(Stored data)

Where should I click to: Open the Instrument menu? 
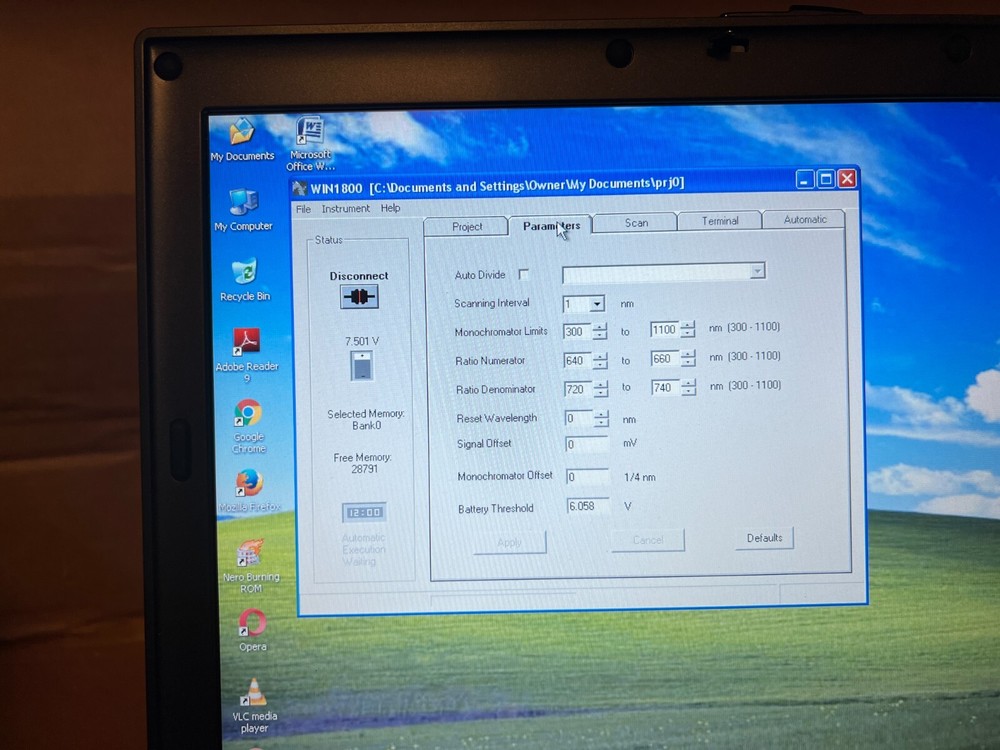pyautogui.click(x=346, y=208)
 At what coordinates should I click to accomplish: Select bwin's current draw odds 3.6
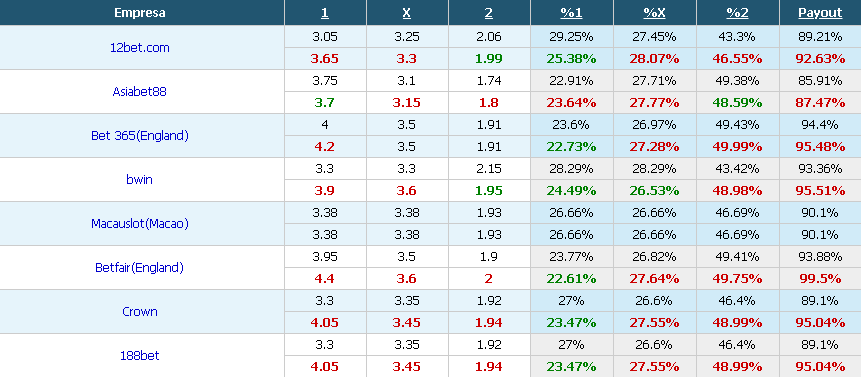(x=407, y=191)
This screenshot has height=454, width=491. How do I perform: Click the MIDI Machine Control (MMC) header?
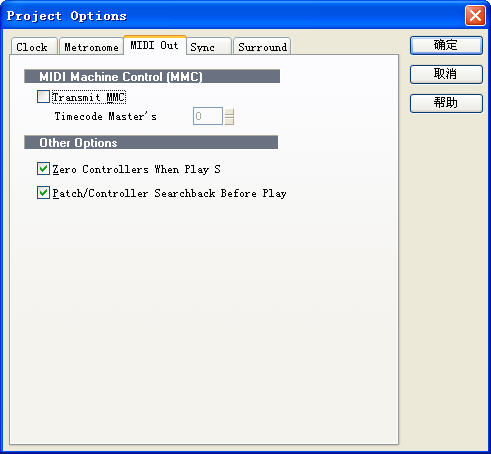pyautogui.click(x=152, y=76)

...

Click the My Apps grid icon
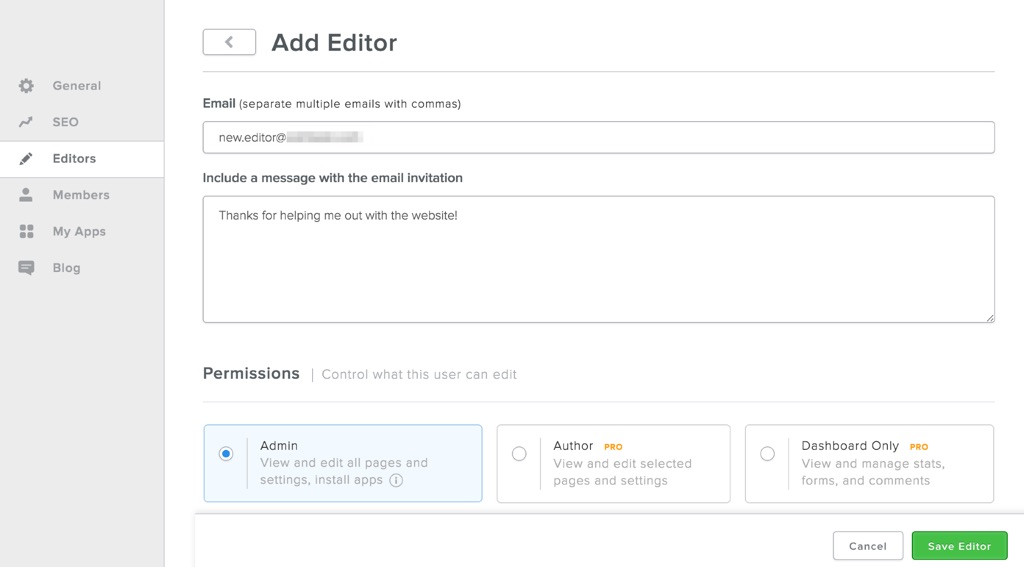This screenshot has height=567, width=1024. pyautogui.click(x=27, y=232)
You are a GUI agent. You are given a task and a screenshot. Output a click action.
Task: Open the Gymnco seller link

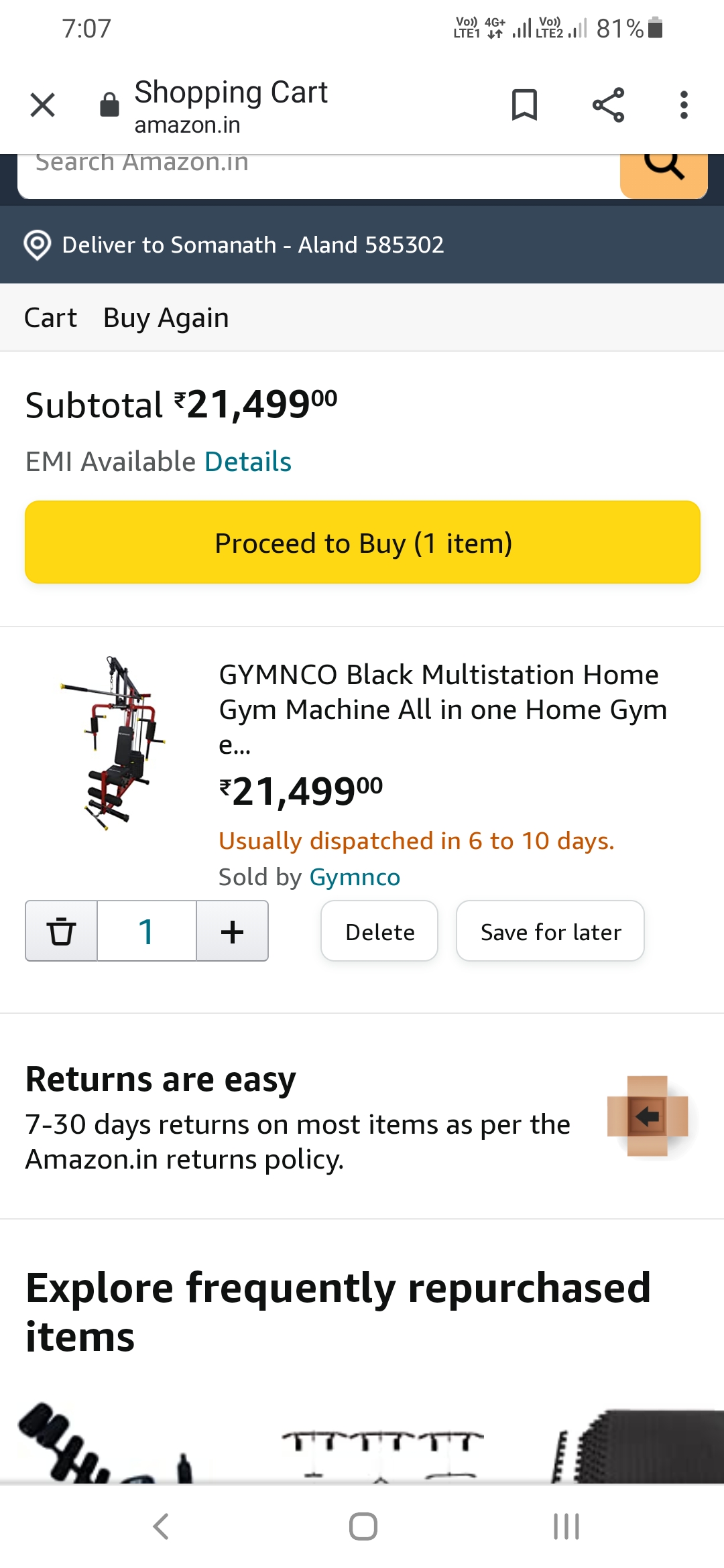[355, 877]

--

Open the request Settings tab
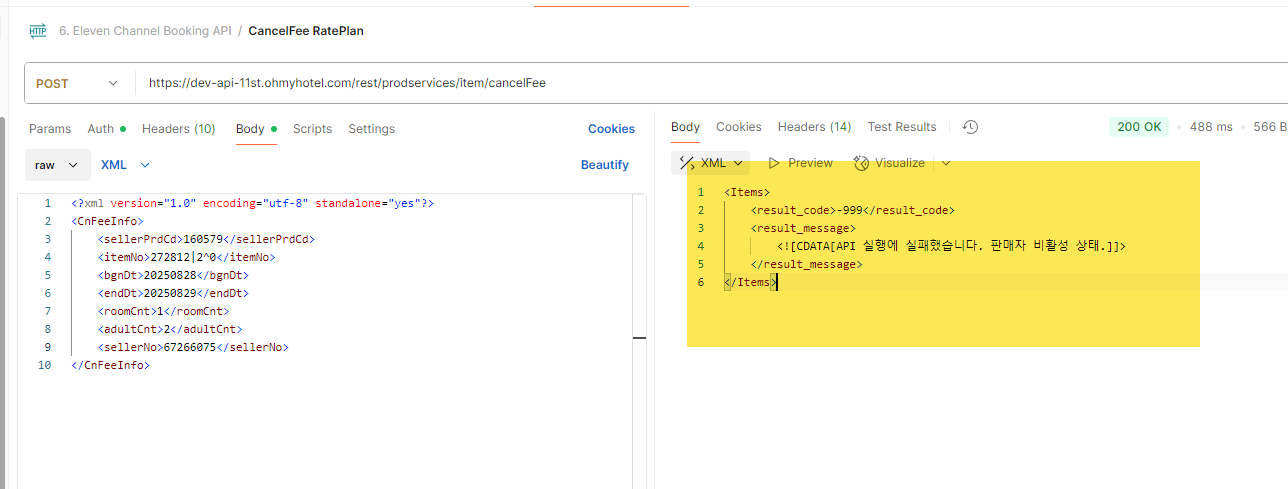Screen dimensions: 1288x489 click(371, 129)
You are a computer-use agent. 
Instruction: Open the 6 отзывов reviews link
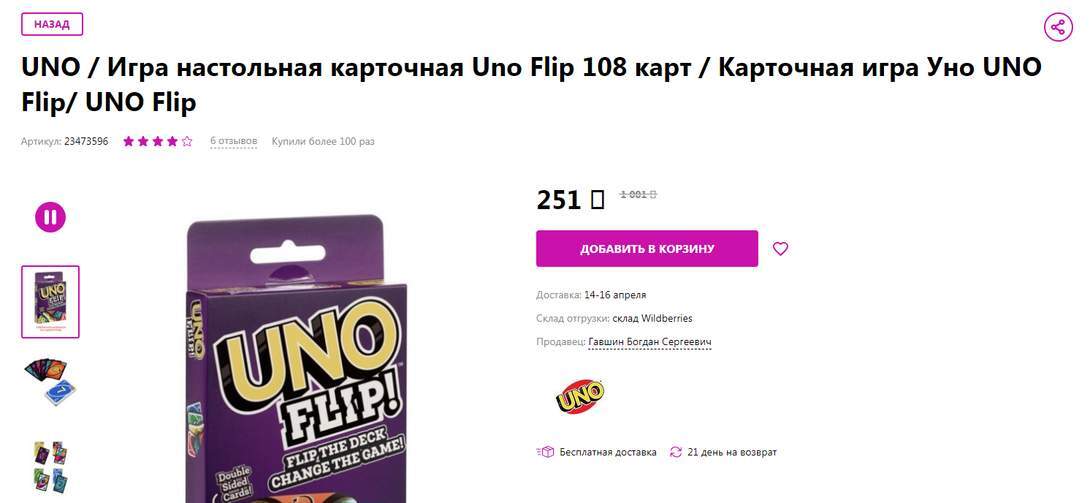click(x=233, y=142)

EXERCISE OBJECTIVE =>
Each line above that contains the word "agent" should be returned.

ANSWER =>
You are a GUI agent. You are given a task and a screenshot. Output a click action.
You are a computer-use agent. 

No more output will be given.